Pour Camille Froidevaux-Metterie, membre de l'Institut universitaire de France, spécialiste de la politique et de la religion aux États-Unis, auteur de l'ouvrage « Politique et religion aux Etats-Unis » (La Découverte, 2009), interrogée par L'Orient-Le Jour, le vote évangélique est « important », car cette communauté représente 30 % de la population de l'Iowa, donc un peu plus que la moyenne nationale de 25 %. « Ce réservoir électoral, de chrétiens évangéliques, est un réservoir qu'aucun candidat ne peut se permettre de négliger, estime-t-elle. On l'a notamment vu en 2008, lorsque Barack Obama a été le premier Démocrate à se tourner vers eux ». Selon la politologue, l'apparition d'une gauche religieuse a même été évoquée.

(Lire aussi : Trump en chasse sur les terres évangéliques)

 

Augmentation des « sans-religion »
« L'Iowa n'est pas l'État le plus religieux des États-Unis, mais c'est un État assez homogène sur le plan religieux. Il y a 60 % d'adultes qui sont protestants pratiquants, cela suppose qu'il y en a 40 % qui ne sont pas dans le même état d'esprit », précise de son côté l'historienne et spécialiste des États-Unis, Nicole Bacharan, notamment auteure de l'ouvrage Du sexe en Amérique, une autre histoire des États-Unis (Robert Laffont, 2016), également interrogée par L'Orient-Le Jour.

Les deux spécialistes s'accordent à dire que le nombre d'Américains se déclarant « sans religion » est en forte hausse, puisqu'ils sont passés de 16 % à 23 % en 8 ans. Ainsi, malgré le fait que la religion soit extrêmement importante aux États-Unis et qu'elle soit étroitement liée avec la politique, elle serait en perte de vitesse. Par ailleurs, « si les Américains ont toujours été réticents à voter pour quelqu'un qui ne serait pas expressément religieux », précise Mme Froidevaux-Metterie, il semblerait qu'ils seraient de moins en moins nombreux à faire « de la question religieuse le socle de leur vote pour un candidat », cependant de manière plus distinctive du côté républicain. « Deux tiers d'entre eux estiment qu'il est important que le candidat soit expressément religieux, alors que cela est le cas chez seulement 50 % des Démocrates », poursuit la chercheuse.
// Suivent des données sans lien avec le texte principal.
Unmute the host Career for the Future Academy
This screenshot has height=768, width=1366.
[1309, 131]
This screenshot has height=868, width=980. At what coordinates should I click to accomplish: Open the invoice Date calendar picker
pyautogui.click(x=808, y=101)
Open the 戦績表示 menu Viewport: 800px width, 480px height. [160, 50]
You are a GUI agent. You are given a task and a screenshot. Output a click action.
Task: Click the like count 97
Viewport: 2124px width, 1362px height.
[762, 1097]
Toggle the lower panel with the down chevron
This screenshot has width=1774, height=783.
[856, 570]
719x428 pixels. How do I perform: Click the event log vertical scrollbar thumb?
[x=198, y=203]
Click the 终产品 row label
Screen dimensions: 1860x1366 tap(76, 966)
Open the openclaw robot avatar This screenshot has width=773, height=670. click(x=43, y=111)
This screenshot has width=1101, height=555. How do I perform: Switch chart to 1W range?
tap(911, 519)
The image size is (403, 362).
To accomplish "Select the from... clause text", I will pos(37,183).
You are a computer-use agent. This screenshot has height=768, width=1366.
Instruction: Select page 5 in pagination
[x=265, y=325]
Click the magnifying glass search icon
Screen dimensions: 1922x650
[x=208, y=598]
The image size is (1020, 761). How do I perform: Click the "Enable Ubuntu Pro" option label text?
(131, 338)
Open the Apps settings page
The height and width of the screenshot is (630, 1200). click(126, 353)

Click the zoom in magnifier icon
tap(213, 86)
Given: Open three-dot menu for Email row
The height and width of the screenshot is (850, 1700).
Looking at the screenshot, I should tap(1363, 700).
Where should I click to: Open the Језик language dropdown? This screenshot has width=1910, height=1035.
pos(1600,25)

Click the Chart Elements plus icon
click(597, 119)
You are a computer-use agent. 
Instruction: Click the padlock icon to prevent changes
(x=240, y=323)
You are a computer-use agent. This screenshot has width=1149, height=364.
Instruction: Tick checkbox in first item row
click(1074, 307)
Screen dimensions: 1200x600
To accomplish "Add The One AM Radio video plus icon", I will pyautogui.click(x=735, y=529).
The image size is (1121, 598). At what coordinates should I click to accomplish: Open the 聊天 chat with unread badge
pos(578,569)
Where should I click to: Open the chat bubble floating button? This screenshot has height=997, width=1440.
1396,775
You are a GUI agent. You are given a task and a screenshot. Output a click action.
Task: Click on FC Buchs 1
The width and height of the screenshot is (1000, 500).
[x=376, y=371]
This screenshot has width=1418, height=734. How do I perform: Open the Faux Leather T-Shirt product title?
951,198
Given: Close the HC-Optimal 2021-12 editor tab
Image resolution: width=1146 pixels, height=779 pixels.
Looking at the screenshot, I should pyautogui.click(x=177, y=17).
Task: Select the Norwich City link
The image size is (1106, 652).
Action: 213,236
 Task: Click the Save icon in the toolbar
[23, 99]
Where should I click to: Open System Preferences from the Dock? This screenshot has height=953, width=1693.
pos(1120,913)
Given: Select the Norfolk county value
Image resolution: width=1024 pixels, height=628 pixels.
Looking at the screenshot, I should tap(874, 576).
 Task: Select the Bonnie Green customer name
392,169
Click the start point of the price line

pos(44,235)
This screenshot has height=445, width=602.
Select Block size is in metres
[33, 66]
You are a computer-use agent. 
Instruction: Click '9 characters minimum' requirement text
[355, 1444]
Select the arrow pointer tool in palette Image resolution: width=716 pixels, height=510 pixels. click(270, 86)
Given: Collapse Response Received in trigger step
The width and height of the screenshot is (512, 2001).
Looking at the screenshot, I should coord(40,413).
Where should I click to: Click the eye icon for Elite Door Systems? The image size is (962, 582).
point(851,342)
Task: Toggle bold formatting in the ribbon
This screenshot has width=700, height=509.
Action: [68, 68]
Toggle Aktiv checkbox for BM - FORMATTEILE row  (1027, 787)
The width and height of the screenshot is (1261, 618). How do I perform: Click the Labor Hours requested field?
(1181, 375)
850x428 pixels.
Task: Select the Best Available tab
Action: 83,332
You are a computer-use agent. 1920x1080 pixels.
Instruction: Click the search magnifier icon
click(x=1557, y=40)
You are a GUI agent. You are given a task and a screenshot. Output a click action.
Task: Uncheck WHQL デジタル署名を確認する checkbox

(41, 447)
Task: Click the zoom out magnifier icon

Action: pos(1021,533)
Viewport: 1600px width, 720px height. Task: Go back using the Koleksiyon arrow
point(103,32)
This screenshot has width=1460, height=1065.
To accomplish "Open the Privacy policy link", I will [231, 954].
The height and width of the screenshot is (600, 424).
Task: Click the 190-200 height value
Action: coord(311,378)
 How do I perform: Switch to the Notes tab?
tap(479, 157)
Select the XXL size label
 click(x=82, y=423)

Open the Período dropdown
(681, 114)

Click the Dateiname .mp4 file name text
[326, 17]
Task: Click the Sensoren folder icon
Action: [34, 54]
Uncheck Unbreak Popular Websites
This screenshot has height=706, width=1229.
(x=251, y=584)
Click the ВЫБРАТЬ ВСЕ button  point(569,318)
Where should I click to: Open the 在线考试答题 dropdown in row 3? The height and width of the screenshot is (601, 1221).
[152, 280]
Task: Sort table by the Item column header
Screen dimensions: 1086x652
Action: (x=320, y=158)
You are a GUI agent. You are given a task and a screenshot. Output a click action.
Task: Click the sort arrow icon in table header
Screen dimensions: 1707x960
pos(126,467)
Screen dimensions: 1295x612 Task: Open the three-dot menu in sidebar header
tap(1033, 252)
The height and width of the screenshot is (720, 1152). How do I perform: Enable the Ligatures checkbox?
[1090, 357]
(Lire aussi : Donald Trump s'est trouvé un rival de poids: Ted Cruz)

 

Vocation évangélique
Depuis plusieurs années, cette frange de la population ne se « reconnaissait pas dans les candidats conservateurs », comme John McCain ou Mitt Romney, estime Nicole Bacharan. Tout le challenge pour Ted Cruz et Donald Trump aura été de réussir à séduire ce réservoir de voix, dont « la vision assez musclée de la tradition » tranche visiblement avec certains aspects du profil de ces deux candidats. En effet, comme l'explique l'historienne, Ted Cruz s'est « découvert une vocation évangélique, très honnêtement, assez récente », mais tient désormais « un discours dans la tradition évangélique, politiquement tout à fait reconnaissable », alors que son adversaire, presbytérien, est loin d'être d'une ferveur assidue. « Il ne va pas souvent à l'église, a divorcé deux fois et a été marié trois fois, et s'est emmêlé en citant les Saintes Écritures », précise Nicole Bacharan.

Pourtant, cette tendance non ou peu religieuse du candidat non conventionnel ne semble pas poser problème à l'électorat conservateur, bien au contraire, affirment, toutes deux, les spécialistes interrogées. Ce qui séduirait ces électeurs religieux tend davantage au discours de « la Grande Amérique », de la « nostalgie du passé » et du « rejet de l'étranger », explique Nicole Bacharan. « Quand Donald Trump exprime la frustration de la petite classe moyenne blanche qui se sent en perte de vitesse, qui a l'impression qu'on en a trop fait pour les autres groupes de la société, elle se reconnaît à travers ce discours », conclut l'historienne.